- What the task requires -
Count the lines below that contain the word "Maximize", and give only the number.
--
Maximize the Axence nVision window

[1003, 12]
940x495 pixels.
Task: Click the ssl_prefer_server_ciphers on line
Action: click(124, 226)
--
- Result below -
1